Phase Transformations in Ceramics: Science and Applications: Prediction and Novel Methods I
Program Organizers: Pankaj Sarin, Oklahoma State University; Waltraud Kriven, University of Illinois at Urbana-Champaign; Sanjay Khare, University of Toledo; Yu Zhong, Worcester Polytechnic Institute

Wednesday 2:00 PM
October 2, 2019
Room: A104
Location: Oregon Convention Center

Session Chair: Pankaj Sarin, Oklahoma State University

2:00 PM  Invited
In-situ X-ray Characterization of Phase Evolution during Solid-state Synthesis of Multicomponent Systems: Sanjit Ghose1; 1Brookhaven National Laboratory
    The discovery of new solid inorganic materials cuts across their synthesis, structure and properties. Understanding the synthesis pathways of these solid-state materials is a prerequisite in correlating the chemistry and structure to properties.
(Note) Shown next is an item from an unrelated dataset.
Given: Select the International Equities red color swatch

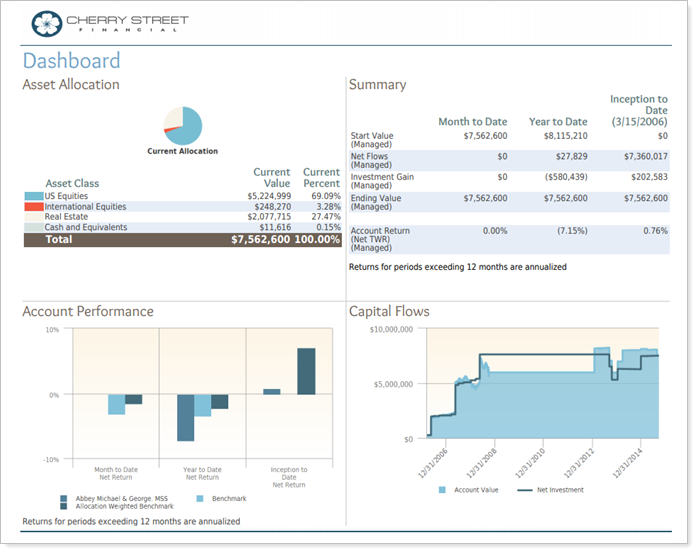Looking at the screenshot, I should click(x=33, y=206).
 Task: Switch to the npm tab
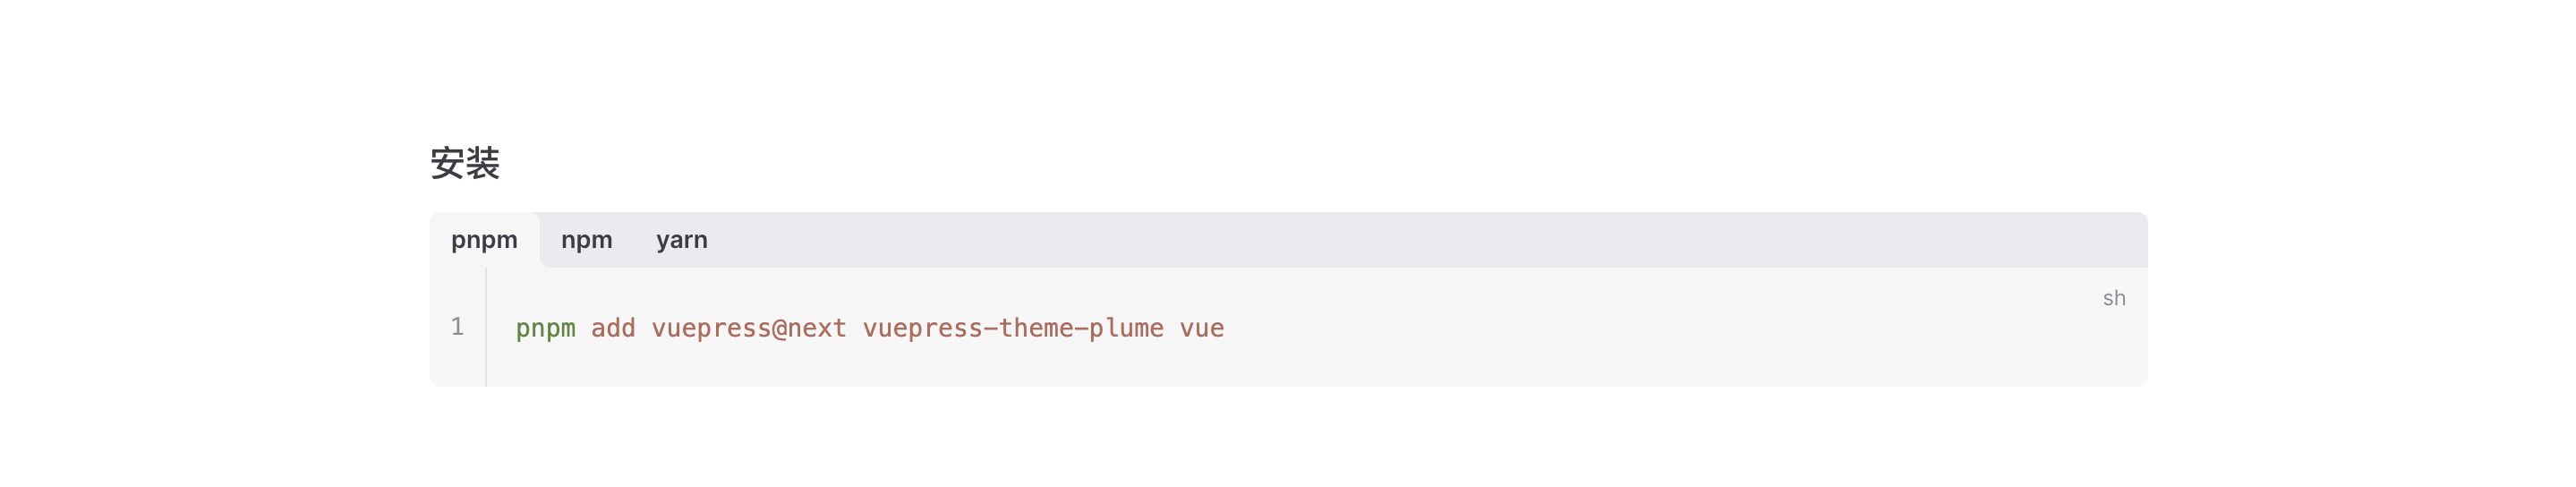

Advanced processing and synthesis methods such as High Temperature Flux, Electrical Flash Sintering and Microwave Synthesis, require probing the time resolved state of materials, in order to understand the kinetics and structure of intermediate phases. This need is addressed by fast in-situ atomic level x-ray characterization techniques such as X-ray Diffraction (XRD) and X-ray Pair Distribution Function (PDF) analysis methods. I will be discussing how XRD and PDF tools are used to study the synthesis mechanisms and evolution of crystal compositional phases for the ceramics and battery materials at the XPD beamline at the NSLS-II synchrotron radiation source of Brookhaven National Laboratory. This presentation will open up new ideas to look at new materials with different prospective.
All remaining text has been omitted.